Quand on parle de cette transformation, deux questions sont posées. Aurez vous le personnel? Trouverez vous assez d'argent? La réponse peut être donnée par l’Alliance française, qui subventionne tant d'écoles à l'aide de ses souscripteurs, et par une société plus jeune, la Mission laïque fondée en 1900 par M. Deschamps, directeur de l'enseignement à Madagascar. La Mission laïque, organisée par l'initiative de quelques éducateurs et coloniaux avant les laïcisations aux colonies, a pris par l'effet de ces mesures même une importance considérable. Son rôle consiste à choisir des instituteurs laïques déjà en possession de leurs diplômes, à leur donner l'éducation complémentaire propre à les rendre utiles dans le pays où on les enverra, à pourvoir ainsi nos colonies d'un personnel nouveau, apte à sa tâche nouvelle, enfin à fonder des écoles laïques dans les pays d'Orient et d'Extrême-Orient où notre langue doit être défendue ou propagée. On demande des hommes; la Mission laïque reçoit plus d'offres acceptables qu'il n'existe de places à remplir. De l'argent! Mais les services scolaires des missions n'étaient pas gratuits. Aux colonies, les subventions locales, dans les pays de protectorat, les 800,000 francs du ministères des Affaires étrangères, enfin les souscriptions privées qui fournissent les allocations de l’Alliance françaises, de la Mission laïque et d'autres sociétés permettent de commencer l'œuvre nouvelle demandée par les chambres.

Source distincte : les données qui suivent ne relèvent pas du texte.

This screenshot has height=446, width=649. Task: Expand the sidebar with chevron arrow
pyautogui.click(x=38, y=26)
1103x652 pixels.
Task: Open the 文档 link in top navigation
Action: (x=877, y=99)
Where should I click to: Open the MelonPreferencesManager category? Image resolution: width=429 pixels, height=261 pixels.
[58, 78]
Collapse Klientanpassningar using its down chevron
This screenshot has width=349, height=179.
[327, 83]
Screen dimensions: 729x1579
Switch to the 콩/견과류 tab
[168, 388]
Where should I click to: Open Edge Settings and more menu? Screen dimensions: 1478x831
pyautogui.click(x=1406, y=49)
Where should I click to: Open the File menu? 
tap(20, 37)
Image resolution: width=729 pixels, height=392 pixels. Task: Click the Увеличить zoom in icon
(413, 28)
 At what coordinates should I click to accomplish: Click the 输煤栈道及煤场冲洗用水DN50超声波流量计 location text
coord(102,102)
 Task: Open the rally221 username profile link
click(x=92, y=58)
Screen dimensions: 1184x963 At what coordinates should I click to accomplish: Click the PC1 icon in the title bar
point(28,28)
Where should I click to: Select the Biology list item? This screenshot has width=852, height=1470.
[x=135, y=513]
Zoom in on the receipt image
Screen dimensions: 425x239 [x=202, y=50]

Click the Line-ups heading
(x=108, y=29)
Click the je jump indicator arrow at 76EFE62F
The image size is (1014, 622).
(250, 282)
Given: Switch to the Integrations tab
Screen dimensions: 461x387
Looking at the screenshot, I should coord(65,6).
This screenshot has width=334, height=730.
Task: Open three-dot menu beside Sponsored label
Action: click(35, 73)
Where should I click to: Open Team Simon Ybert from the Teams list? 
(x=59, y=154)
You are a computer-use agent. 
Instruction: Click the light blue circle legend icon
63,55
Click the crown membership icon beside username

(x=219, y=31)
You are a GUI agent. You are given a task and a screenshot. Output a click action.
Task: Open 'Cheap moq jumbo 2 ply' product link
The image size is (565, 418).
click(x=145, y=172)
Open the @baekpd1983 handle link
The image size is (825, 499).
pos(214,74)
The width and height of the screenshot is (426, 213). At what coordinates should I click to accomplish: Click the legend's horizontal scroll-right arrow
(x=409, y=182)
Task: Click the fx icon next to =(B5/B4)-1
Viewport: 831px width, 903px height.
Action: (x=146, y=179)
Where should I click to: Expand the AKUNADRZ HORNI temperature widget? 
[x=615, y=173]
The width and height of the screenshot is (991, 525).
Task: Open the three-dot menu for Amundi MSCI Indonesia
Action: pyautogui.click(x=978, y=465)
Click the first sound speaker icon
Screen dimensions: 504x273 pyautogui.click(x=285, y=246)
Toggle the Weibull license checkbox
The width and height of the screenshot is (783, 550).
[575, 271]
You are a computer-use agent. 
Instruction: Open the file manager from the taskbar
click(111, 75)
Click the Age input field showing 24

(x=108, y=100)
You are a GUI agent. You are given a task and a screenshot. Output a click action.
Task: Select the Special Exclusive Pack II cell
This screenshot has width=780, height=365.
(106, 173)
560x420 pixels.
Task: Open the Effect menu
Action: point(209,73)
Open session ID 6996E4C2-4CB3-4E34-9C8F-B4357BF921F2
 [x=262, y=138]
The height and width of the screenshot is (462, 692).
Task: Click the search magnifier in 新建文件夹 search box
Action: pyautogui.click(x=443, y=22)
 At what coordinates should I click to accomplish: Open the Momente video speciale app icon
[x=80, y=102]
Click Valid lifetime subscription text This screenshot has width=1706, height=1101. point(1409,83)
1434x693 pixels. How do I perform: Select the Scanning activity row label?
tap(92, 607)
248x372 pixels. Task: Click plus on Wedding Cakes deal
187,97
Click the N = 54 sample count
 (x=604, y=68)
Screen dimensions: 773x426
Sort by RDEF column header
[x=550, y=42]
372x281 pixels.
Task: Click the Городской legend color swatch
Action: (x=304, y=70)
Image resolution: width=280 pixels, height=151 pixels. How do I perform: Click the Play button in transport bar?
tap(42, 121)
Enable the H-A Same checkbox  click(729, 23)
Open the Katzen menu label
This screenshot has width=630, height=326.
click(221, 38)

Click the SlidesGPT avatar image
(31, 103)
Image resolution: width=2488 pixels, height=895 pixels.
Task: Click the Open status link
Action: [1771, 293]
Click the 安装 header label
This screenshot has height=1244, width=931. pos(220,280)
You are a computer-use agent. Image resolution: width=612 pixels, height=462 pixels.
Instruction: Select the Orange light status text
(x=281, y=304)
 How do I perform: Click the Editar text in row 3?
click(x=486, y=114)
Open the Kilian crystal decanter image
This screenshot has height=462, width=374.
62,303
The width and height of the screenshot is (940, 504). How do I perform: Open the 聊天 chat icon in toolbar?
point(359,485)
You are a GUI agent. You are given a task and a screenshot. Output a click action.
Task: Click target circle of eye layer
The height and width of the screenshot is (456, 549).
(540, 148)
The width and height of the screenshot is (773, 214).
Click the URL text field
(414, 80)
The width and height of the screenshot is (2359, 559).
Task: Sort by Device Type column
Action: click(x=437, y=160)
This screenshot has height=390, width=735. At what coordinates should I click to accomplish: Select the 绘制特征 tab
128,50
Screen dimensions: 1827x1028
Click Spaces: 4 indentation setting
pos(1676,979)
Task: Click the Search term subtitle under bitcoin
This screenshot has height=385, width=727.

Pour montrer quels en seront les effets, je recourrai encore une fois au P. Louvet, et je citerai une de ses appréciations sur les «fausses idées que certains de nos compatriotes se font au sujet des missionnaires». Il s'agit du Tonkin au moment où la France plaça l'empire d'Annam sous son protectorat. «Nous ne sommes, écrit le missionnaire, nullement au service du protectorat, auquel nous ne demandons rien que de nous assurer la protection commune à laquelle tous les Français ont droit. Autant que personne, nous aimons notre pays, nous le servons de notre mieux et très utilement, suivant moi, en propageant l’Évangile et en multipliant le nombre des chrétiens... Qu'on ne nous demande pas davantage et qu'on ne cherche pas à nous tirer de notre vocation en voulant faire de nous des agents politiques ou commerciaux. À chacun son œuvre.»